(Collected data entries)
Segment Open

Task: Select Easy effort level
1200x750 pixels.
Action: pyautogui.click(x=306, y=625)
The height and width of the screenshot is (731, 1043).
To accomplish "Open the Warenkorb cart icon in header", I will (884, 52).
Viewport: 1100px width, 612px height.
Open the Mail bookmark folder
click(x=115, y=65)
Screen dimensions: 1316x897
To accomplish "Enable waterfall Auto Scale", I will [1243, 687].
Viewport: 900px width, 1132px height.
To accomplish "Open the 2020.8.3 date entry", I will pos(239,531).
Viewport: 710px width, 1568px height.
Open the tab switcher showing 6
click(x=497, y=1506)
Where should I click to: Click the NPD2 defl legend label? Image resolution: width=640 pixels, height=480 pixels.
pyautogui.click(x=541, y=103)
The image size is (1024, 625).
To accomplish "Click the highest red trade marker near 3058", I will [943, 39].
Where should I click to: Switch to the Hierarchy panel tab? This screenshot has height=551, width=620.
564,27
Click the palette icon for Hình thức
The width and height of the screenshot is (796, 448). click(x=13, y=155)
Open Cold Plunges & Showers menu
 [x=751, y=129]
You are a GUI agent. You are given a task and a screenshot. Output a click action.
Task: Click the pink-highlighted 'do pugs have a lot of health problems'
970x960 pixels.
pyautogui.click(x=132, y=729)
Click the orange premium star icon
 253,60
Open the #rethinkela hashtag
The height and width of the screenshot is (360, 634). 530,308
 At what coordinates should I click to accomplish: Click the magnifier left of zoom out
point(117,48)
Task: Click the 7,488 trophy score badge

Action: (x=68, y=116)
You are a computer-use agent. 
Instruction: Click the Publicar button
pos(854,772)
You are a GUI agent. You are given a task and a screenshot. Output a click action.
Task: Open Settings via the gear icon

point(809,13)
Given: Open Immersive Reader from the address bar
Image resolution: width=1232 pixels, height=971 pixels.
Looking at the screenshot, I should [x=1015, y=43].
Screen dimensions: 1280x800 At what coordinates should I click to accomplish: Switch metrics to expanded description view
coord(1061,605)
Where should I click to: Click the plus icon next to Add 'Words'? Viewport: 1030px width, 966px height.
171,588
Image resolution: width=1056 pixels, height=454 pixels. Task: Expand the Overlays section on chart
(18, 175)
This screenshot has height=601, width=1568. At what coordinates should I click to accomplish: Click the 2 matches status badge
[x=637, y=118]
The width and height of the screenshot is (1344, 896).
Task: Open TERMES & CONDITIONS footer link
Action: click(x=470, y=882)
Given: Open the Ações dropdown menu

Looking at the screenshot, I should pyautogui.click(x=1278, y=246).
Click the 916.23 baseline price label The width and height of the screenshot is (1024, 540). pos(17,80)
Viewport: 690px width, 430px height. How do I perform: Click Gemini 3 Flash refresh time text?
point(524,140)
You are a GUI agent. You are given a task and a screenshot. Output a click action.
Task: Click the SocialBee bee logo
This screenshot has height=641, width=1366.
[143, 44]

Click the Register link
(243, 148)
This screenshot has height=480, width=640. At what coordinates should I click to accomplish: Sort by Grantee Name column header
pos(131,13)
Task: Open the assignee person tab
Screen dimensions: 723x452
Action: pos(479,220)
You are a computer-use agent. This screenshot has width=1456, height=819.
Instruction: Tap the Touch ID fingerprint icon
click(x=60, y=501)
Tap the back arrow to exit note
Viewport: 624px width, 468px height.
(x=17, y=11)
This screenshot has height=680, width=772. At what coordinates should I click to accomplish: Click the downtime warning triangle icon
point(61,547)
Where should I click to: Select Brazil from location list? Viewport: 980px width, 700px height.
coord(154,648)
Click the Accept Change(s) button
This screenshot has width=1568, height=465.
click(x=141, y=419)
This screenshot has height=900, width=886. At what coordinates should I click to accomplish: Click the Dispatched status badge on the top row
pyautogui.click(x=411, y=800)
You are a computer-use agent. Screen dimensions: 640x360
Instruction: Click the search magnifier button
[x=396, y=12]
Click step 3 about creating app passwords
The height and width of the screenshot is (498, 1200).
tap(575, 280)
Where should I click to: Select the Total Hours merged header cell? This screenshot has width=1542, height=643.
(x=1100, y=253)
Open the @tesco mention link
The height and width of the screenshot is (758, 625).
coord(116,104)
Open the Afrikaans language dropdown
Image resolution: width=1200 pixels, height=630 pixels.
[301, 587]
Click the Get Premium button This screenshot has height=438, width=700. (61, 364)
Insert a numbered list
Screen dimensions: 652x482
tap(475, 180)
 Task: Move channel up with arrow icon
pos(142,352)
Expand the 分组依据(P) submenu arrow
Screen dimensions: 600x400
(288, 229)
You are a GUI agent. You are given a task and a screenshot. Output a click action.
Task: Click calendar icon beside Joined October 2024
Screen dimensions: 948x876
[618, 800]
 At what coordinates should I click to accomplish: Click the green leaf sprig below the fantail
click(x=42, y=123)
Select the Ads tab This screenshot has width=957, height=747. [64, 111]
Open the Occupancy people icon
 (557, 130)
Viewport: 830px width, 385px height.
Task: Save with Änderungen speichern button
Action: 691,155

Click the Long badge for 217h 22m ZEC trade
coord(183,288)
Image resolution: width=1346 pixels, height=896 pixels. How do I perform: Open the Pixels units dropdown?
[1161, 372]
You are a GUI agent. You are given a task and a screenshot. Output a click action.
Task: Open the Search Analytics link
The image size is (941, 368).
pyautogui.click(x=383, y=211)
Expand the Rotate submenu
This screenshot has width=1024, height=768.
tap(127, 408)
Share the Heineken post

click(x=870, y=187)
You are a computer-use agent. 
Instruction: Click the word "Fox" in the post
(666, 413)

Segment Closed

» **Exercise requirements**: Please output the complete set of records above without any alteration.

» **Output**:
Task: Select Easy effort level
1200x750 pixels.
Action: pyautogui.click(x=306, y=625)
The height and width of the screenshot is (731, 1043).
To accomplish "Open the Warenkorb cart icon in header", I will (884, 52).
Viewport: 1100px width, 612px height.
Open the Mail bookmark folder
click(x=115, y=65)
Screen dimensions: 1316x897
To accomplish "Enable waterfall Auto Scale", I will [1243, 687].
Viewport: 900px width, 1132px height.
To accomplish "Open the 2020.8.3 date entry", I will pos(239,531).
Viewport: 710px width, 1568px height.
Open the tab switcher showing 6
click(x=497, y=1506)
Where should I click to: Click the NPD2 defl legend label? Image resolution: width=640 pixels, height=480 pixels.
pyautogui.click(x=541, y=103)
The image size is (1024, 625).
To accomplish "Click the highest red trade marker near 3058", I will [943, 39].
Where should I click to: Switch to the Hierarchy panel tab? This screenshot has height=551, width=620.
564,27
Click the palette icon for Hình thức
The width and height of the screenshot is (796, 448). click(x=13, y=155)
Open Cold Plunges & Showers menu
 [x=751, y=129]
You are a GUI agent. You are given a task and a screenshot. Output a click action.
Task: Click the pink-highlighted 'do pugs have a lot of health problems'
970x960 pixels.
pyautogui.click(x=132, y=729)
Click the orange premium star icon
 253,60
Open the #rethinkela hashtag
The height and width of the screenshot is (360, 634). 530,308
 At what coordinates should I click to accomplish: Click the magnifier left of zoom out
point(117,48)
Task: Click the 7,488 trophy score badge

Action: (x=68, y=116)
You are a computer-use agent. 
Instruction: Click the Publicar button
pos(854,772)
You are a GUI agent. You are given a task and a screenshot. Output a click action.
Task: Open Settings via the gear icon

point(809,13)
Given: Open Immersive Reader from the address bar
Image resolution: width=1232 pixels, height=971 pixels.
Looking at the screenshot, I should [x=1015, y=43].
Screen dimensions: 1280x800 At what coordinates should I click to accomplish: Switch metrics to expanded description view
coord(1061,605)
Where should I click to: Click the plus icon next to Add 'Words'? Viewport: 1030px width, 966px height.
171,588
Image resolution: width=1056 pixels, height=454 pixels. Task: Expand the Overlays section on chart
(18, 175)
This screenshot has height=601, width=1568. At what coordinates should I click to accomplish: Click the 2 matches status badge
[x=637, y=118]
The width and height of the screenshot is (1344, 896).
Task: Open TERMES & CONDITIONS footer link
Action: click(x=470, y=882)
Given: Open the Ações dropdown menu

Looking at the screenshot, I should pyautogui.click(x=1278, y=246).
Click the 916.23 baseline price label The width and height of the screenshot is (1024, 540). pos(17,80)
Viewport: 690px width, 430px height. How do I perform: Click Gemini 3 Flash refresh time text?
point(524,140)
You are a GUI agent. You are given a task and a screenshot. Output a click action.
Task: Click the SocialBee bee logo
This screenshot has height=641, width=1366.
[143, 44]

Click the Register link
(243, 148)
This screenshot has height=480, width=640. At what coordinates should I click to accomplish: Sort by Grantee Name column header
pos(131,13)
Task: Open the assignee person tab
Screen dimensions: 723x452
Action: pos(479,220)
You are a computer-use agent. This screenshot has width=1456, height=819.
Instruction: Tap the Touch ID fingerprint icon
click(x=60, y=501)
Tap the back arrow to exit note
Viewport: 624px width, 468px height.
(x=17, y=11)
This screenshot has height=680, width=772. At what coordinates should I click to accomplish: Click the downtime warning triangle icon
point(61,547)
Where should I click to: Select Brazil from location list? Viewport: 980px width, 700px height.
coord(154,648)
Click the Accept Change(s) button
This screenshot has width=1568, height=465.
click(x=141, y=419)
This screenshot has height=900, width=886. At what coordinates should I click to accomplish: Click the Dispatched status badge on the top row
pyautogui.click(x=411, y=800)
You are a computer-use agent. Screen dimensions: 640x360
Instruction: Click the search magnifier button
[x=396, y=12]
Click step 3 about creating app passwords
The height and width of the screenshot is (498, 1200).
tap(575, 280)
Where should I click to: Select the Total Hours merged header cell? This screenshot has width=1542, height=643.
(x=1100, y=253)
Open the @tesco mention link
The height and width of the screenshot is (758, 625).
coord(116,104)
Open the Afrikaans language dropdown
Image resolution: width=1200 pixels, height=630 pixels.
[301, 587]
Click the Get Premium button This screenshot has height=438, width=700. (61, 364)
Insert a numbered list
Screen dimensions: 652x482
tap(475, 180)
 Task: Move channel up with arrow icon
pos(142,352)
Expand the 分组依据(P) submenu arrow
Screen dimensions: 600x400
(288, 229)
You are a GUI agent. You are given a task and a screenshot. Output a click action.
Task: Click calendar icon beside Joined October 2024
Screen dimensions: 948x876
[618, 800]
 At what coordinates should I click to accomplish: Click the green leaf sprig below the fantail
click(x=42, y=123)
Select the Ads tab This screenshot has width=957, height=747. [64, 111]
Open the Occupancy people icon
 (557, 130)
Viewport: 830px width, 385px height.
Task: Save with Änderungen speichern button
Action: 691,155

Click the Long badge for 217h 22m ZEC trade
coord(183,288)
Image resolution: width=1346 pixels, height=896 pixels. How do I perform: Open the Pixels units dropdown?
[1161, 372]
You are a GUI agent. You are given a task and a screenshot. Output a click action.
Task: Open the Search Analytics link
The image size is (941, 368).
pyautogui.click(x=383, y=211)
Expand the Rotate submenu
This screenshot has width=1024, height=768.
tap(127, 408)
Share the Heineken post

click(x=870, y=187)
You are a computer-use agent. 
Instruction: Click the word "Fox" in the post
(666, 413)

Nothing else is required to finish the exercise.